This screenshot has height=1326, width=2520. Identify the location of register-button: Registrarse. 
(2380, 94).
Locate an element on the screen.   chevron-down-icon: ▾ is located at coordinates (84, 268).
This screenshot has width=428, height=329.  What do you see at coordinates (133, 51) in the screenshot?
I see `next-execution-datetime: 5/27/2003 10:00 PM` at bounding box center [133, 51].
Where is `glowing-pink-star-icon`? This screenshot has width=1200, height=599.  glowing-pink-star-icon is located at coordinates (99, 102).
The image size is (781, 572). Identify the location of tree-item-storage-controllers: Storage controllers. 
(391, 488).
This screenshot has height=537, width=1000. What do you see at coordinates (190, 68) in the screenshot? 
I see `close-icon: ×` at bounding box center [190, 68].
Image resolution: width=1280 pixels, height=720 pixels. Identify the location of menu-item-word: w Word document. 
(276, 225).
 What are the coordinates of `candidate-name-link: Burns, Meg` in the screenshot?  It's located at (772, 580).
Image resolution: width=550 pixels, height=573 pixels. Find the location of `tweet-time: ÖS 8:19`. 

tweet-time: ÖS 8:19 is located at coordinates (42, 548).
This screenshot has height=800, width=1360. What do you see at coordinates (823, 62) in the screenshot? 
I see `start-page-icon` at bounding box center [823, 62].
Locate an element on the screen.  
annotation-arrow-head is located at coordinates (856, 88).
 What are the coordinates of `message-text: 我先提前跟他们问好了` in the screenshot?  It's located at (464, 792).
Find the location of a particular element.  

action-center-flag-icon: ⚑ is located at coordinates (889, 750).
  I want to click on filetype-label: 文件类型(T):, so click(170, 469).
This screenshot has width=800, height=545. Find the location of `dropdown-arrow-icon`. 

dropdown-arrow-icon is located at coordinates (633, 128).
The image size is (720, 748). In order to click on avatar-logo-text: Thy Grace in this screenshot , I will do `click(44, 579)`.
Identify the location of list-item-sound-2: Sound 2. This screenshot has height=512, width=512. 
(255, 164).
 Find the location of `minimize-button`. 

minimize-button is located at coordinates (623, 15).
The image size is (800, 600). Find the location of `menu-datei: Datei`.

====

Copy the lines of the material above word for word, beginning with the line that contains "at (772, 580)." and ending with the line that contains "tweet-time: ÖS 8:19 is", both included.

Answer to the exercise:
 What are the coordinates of `candidate-name-link: Burns, Meg` in the screenshot?  It's located at (772, 580).
Image resolution: width=550 pixels, height=573 pixels. Find the location of `tweet-time: ÖS 8:19`. 

tweet-time: ÖS 8:19 is located at coordinates (42, 548).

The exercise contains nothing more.